Text passage:
Seaboard Spirt LTD v. Antwon Hyman

MARTIN, Circuit Judge:

This case arises from a fatal accident aboard a cargo ship called the M/V Seaboard Spirit. Ossie Hyman was a 47-year-old longshoreman who worked for a stevedore, which is a company that employs longshoremen to load and unload ships. Mr. Hyman was helping to unload the Seaboard Spirit when a shipping container slid sideways. Tragically, the container crushed Mr. Hyman to death. The owners of the Seaboard Spirit brought an action seeking exoneration from liability arising out of this accident. On the other hand, the personal representatives of Mr. Hyman’s estate filed a negligence claim against the owners of the Seaboard Spirit under the Longshoremen and Harbor Worker’s Compensation Act (“LHWCA”).

The issue on appeal concerns the owners’ liability under the LHWCA. We must decide whether the District Court correctly limited the effect of its judgment to allow Mr. Hyman’s personal representatives to bring a new set of negligence claims against the ship owners. After careful consideration, and with the benefit of oral argument, we conclude that the District Court erred in holding that its ruling had no effect on the ship owners’ liability as a stevedore.

I. BACKGROUND AND PROCEDURAL HISTORY

A. SEABOARD SPIRIT IS LOADED

The Seaboard Spirit is a “roll-on/roll-off’ vessel. This means that it carries cargo containers secured on wheeled chassis that facilitate loading and unloading. On May 3, 2011, the Seaboard Spirit was loaded in Nassau, Bahamas for a voyage to Miami, Florida. A third-party stevedore brought the cargo aboard in Nassau. But once the cargo was aboard, the Seaboard Spirit’s crew secured it.

Information shown:

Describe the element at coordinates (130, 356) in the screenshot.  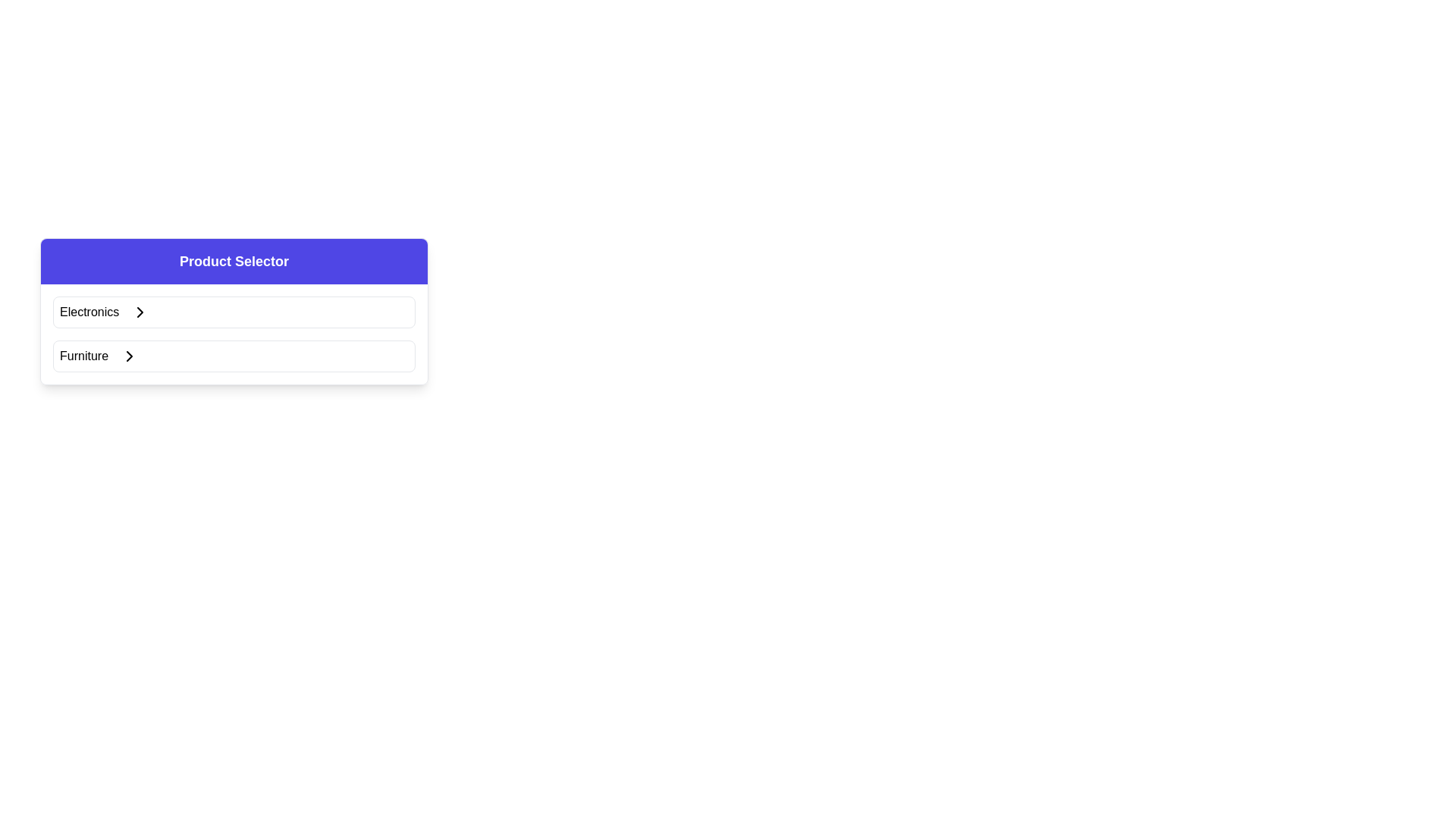
I see `the right-facing chevron icon with a dark stroke and rounded edges located under the 'Product Selector' section after the 'Furniture' text` at that location.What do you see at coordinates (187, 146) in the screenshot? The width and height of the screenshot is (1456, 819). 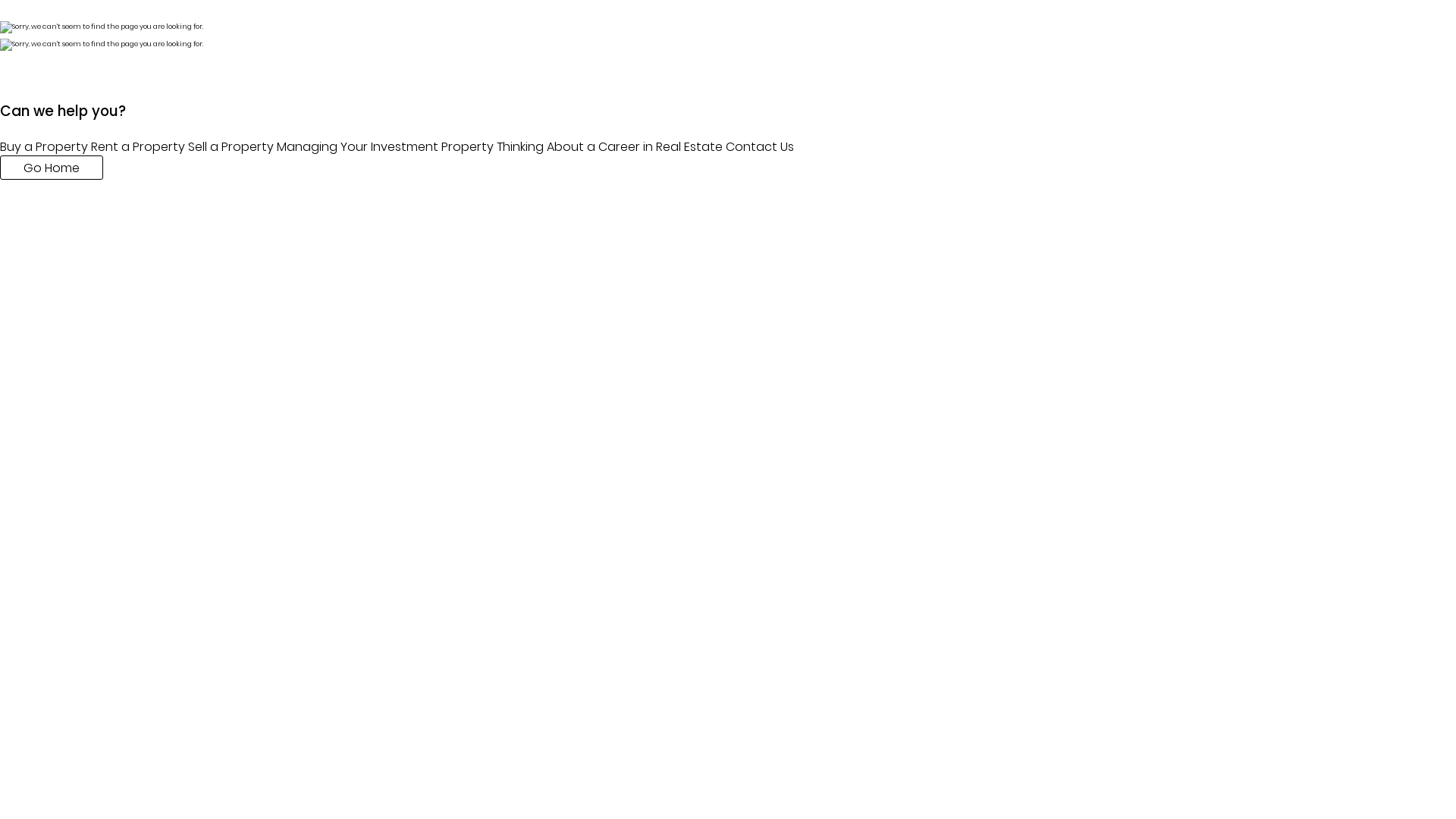 I see `'Sell a Property'` at bounding box center [187, 146].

Problems and tasks:
1. According to the court opinion, how old was Ossie Hyman?
2. Rewrite everything in the court opinion from "I. BACKGROUND AND" down to "crew secured it.", changing "Nassau" to "Freeport".
3. Summarize the court opinion in two sentences.
The listing bears no relation to the court opinion.

Expected answers:
1. He was 47 years old.

2.
I. BACKGROUND AND PROCEDURAL HISTORY

A. SEABOARD SPIRIT IS LOADED

The Seaboard Spirit is a “roll-on/roll-off’ vessel. This means that it carries cargo containers secured on wheeled chassis that facilitate loading and unloading. On May 3, 2011, the Seaboard Spirit was loaded in Freeport, Bahamas for a voyage to Miami, Florida. A third-party stevedore brought the cargo aboard in Freeport. But once the cargo was aboard, the Seaboard Spirit’s crew secured it.

3. Ossie Hyman, a longshoreman helping to unload the cargo ship Seaboard Spirit, was crushed to death when a shipping container slid sideways. The ship's owners sought exoneration from liability, his estate's representatives brought a negligence claim under the LHWCA, and the appeals court concluded that the District Court erred in holding that its ruling had no effect on the owners' liability as a stevedore.